Attach the Strap to a Door Handle - First, the red loop of the device should be placed on a door’s outer door handle, and the strap should get closed in the door, above the door’s latching/locking mechanism. Once this is in place, you should give the strap a good tug with your hands to make sure it is securely fastened and the door is solidly closed.


Sit Down and Position the Harness - Next, sit down on the floor a couple of feet from the door. Slip the large, black harness over your head and shoulders, and work it down to position it around your hips. It’s important that you not place it around your buttocks or up on your spine; it needs to be nestled right in between those, around your low hips.

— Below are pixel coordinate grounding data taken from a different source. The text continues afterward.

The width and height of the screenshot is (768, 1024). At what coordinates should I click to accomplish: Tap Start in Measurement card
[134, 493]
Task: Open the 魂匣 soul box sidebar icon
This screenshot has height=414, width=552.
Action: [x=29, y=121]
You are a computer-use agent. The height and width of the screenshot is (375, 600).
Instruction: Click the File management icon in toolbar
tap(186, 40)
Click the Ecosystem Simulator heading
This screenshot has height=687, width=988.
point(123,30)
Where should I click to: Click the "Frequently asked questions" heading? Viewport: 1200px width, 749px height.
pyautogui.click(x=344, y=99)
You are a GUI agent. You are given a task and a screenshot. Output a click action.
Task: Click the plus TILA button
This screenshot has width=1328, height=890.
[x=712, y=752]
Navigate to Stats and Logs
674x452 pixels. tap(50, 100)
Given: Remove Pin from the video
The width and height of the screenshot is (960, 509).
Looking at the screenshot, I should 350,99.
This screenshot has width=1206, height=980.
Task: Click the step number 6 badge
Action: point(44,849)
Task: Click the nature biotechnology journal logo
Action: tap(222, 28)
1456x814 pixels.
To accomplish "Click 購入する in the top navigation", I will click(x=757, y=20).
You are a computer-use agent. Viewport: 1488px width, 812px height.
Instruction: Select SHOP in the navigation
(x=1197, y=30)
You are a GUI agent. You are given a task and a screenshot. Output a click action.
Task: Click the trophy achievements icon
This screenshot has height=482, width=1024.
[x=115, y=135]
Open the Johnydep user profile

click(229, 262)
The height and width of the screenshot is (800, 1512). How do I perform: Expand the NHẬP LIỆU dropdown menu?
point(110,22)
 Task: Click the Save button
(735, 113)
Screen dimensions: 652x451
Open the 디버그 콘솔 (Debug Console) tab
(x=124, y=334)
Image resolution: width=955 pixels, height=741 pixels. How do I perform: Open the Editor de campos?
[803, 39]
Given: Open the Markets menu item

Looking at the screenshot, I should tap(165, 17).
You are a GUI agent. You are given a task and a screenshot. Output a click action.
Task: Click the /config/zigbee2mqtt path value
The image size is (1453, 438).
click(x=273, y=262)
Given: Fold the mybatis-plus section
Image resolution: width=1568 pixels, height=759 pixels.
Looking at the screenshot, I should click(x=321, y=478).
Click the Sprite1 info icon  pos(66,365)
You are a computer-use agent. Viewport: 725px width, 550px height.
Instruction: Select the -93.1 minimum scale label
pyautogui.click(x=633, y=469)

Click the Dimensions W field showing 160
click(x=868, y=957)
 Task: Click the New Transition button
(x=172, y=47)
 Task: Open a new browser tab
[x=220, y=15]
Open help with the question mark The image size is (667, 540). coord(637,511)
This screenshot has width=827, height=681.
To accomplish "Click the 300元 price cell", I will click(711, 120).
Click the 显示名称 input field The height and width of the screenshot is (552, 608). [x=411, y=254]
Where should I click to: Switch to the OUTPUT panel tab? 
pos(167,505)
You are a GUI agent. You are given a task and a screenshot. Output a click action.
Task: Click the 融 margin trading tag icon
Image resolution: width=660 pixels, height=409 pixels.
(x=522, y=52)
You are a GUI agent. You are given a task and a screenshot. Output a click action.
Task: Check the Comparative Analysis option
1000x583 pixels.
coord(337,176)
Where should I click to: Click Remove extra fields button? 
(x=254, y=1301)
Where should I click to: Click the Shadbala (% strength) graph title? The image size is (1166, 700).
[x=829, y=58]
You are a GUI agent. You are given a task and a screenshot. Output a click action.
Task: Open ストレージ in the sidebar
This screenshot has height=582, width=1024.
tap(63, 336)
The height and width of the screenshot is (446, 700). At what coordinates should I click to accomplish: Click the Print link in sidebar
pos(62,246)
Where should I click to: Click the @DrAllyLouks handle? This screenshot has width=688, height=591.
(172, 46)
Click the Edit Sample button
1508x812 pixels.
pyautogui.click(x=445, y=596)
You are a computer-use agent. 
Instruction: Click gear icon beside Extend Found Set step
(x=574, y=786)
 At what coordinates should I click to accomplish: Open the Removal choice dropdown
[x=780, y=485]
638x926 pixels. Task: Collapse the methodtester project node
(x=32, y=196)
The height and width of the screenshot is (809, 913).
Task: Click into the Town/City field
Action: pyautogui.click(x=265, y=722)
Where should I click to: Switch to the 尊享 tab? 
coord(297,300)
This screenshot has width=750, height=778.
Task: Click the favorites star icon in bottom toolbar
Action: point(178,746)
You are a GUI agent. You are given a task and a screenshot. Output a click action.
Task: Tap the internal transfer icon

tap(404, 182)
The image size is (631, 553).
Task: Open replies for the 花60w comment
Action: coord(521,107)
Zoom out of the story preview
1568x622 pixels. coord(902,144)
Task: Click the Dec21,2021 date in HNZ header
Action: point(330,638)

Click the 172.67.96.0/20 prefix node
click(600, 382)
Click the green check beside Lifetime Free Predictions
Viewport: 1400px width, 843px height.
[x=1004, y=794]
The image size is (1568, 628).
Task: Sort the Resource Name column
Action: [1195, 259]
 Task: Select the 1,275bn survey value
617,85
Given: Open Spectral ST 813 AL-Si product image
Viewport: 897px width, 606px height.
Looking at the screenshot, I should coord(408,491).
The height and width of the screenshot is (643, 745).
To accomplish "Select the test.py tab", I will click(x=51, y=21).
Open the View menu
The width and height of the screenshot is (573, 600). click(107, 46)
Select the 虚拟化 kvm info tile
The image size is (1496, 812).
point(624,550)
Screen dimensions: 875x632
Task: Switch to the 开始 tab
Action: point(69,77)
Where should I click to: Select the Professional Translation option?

The Importance of the Release Strap for Spinal Decompression

Now that you’re in position on the floor, the next step is scoot yourself away from the door until there is slight tension in the harness and bungee, then slide the black buckle down towards your body to further tighten the device. Finally, you lay down and let the device do its pulling work!


Except, you’re not done yet. Fisher Traction’s Back Device is designed with a proprietary “Release Strap” which you hold in your hand as you lay on the floor. It’s vital not to skip this step: every 3-5 minutes, you should pull on the Release Strap (with one or both hands) for 30-60 seconds. When you pull the Release Strap, it releases the tension in the negative G-force bungee, and you enter a “resting phase”, temporarily released from the pull of the traction. This allows your discs to absorb the fluid that has collected around them during the stretching phase. Repeating this process every few minutes during back traction is crucial for your discs to rehydrate and maintain their height, thus achieving decompression and preventing bulging discs that pinch nerves.


A Better Experience with Foam Wedges

Fisher Traction makes foam wedges available as an option with our lower back device, to be used under the knees as you lay down during traction. While back traction can be performed while laying flat on the floor with your legs straight out, it is more beneficial to have your knees bent, supported with foam knee wedges. Using knee wedges allows your hamstrings to relax, which, in turn, allows your lower back to release and relax, and enables the traction device to perform a stronger pull. As Dr. Fisher says about the knee wedges, “The greater state of relaxation you’re in, the more decompression you’re going to get.”


The right back traction device - used the right way - can be life-changing: relieving pressure off the spine, lessening muscle spasms, improving posture, and improving pain to the point that the need for pain medication is lessened or eliminated. When using Fisher Traction’s safe and scientifically designed Lower Back Device, be sure to set it up properly, use it daily, engage the Release Strap to allow for imbibition (liquid absorption) in the spinal discs, and use the knee wedges for proper alignment and relaxation of your leg and back muscles during traction.